The Erosion Of The Insurance Principle In The Israeli National Insurance System: The Effect On Its Functioning

By Abraham Doron

The Paul Baerwald School of Social Work and Social Welfare, The Hebrew University of Jerusalem, Jerusalem,Israel

 

The article deals with the erosion of the insurance principle in the Israeli National Insurance system. As in many countries, the social insurance principle, as established by its founding fathers and formulated by the International Labour Organization, served as the constituent element of the Israeli National Insurance programs. Its goal was to promote solidarity and social cohesion by bringing together workers, employers, other segments of the population and the government to contribute to financing the system and thus providing protection to all against the interruption or loss of the flow of income because of reasons not dependent on the individual, especially at times of rapidly changing economic circumstances.

 

The National Insurance system providing benefits to all, on a mostly insurance-related basis and closely related to citizenship thus became the cornerstone of the Israeli welfare state.
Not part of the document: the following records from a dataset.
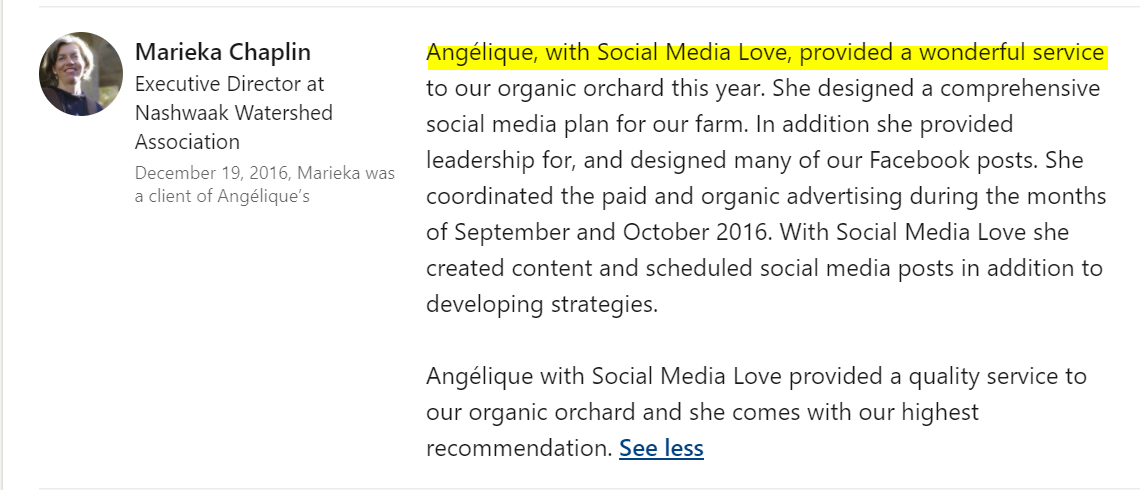This screenshot has height=490, width=1144.
Task: Click the phrase "developing strategies."
Action: [x=542, y=304]
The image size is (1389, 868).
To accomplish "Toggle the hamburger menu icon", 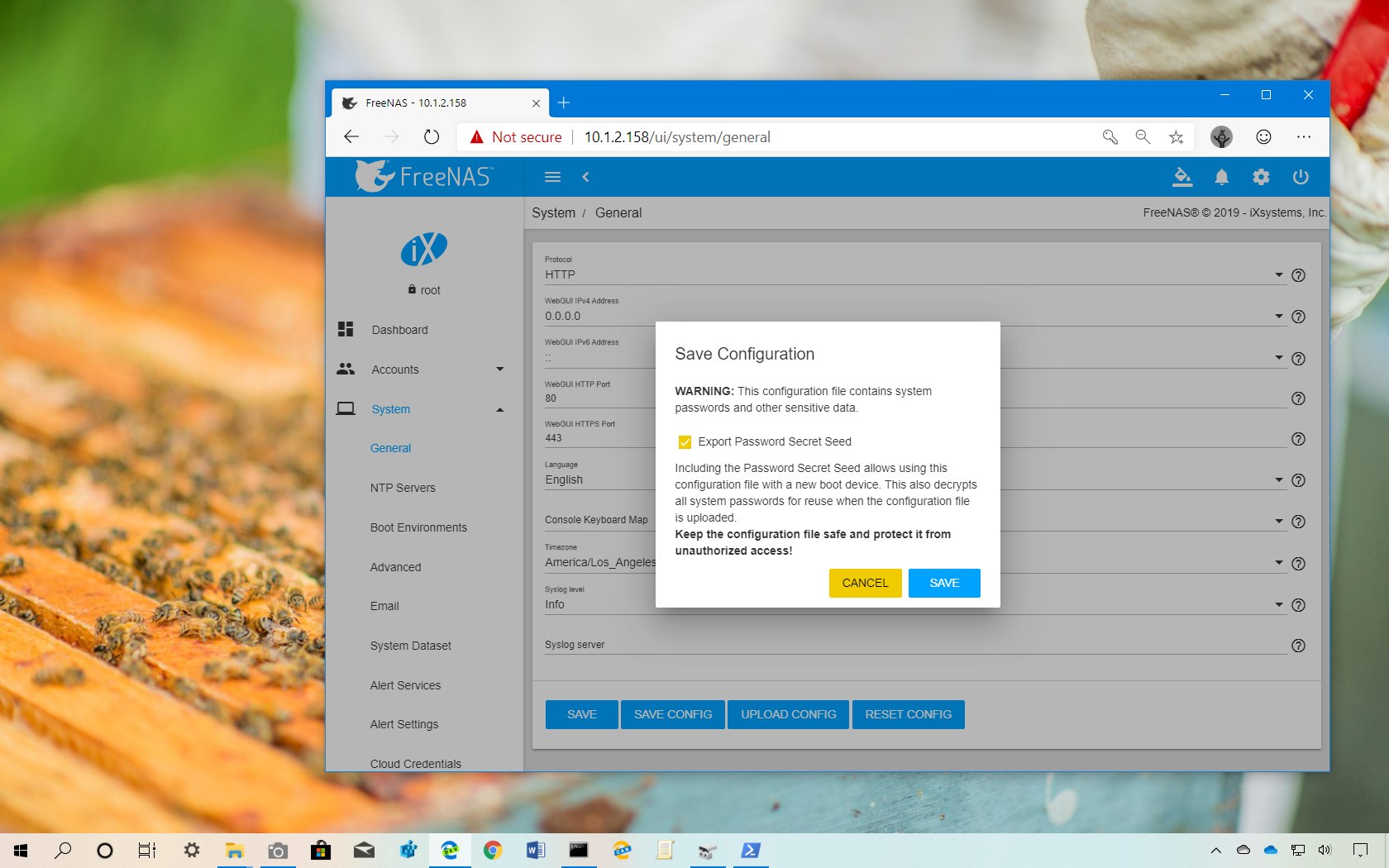I will coord(552,177).
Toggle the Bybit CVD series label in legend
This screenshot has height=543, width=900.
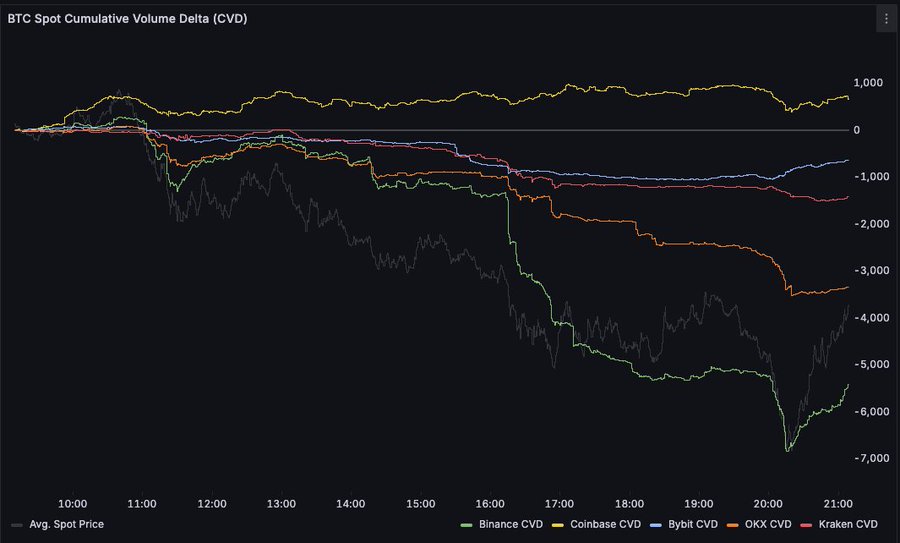[689, 524]
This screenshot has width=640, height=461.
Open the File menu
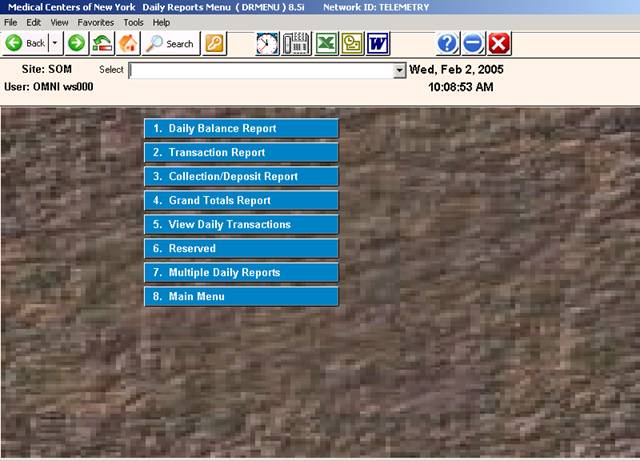pos(11,21)
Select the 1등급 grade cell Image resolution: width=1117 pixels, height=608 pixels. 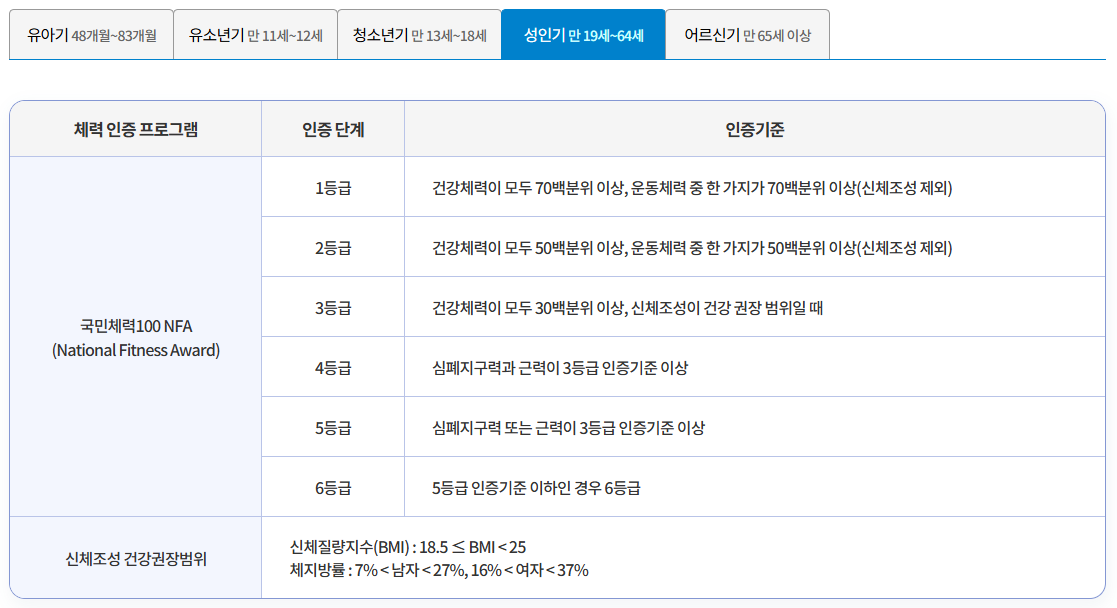[331, 186]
It progressively abandoned the principle of need in the provision of benefits and relegated the use of income and means testing to a residual role in providing public income support. The gradual erosion of these social insurance principles in recent years will have the effect of essentially changing the nature of the system. The impact of such a change will be the return of the country to an earlier stage of evolution of the welfare state and its system of income protection. As in other countries, the decline of support for the social insurance base of income protection in Israel is closely related to societal changes that have taken place in recent years. The changing attitude towards the welfare state, large scale immigration and the resulting ethno-culture change in the composition of the population, globalization and the decline in the industrial labor force, demographic changes and others, have all contributed to change of attitudes towards the social insurance model of social protection.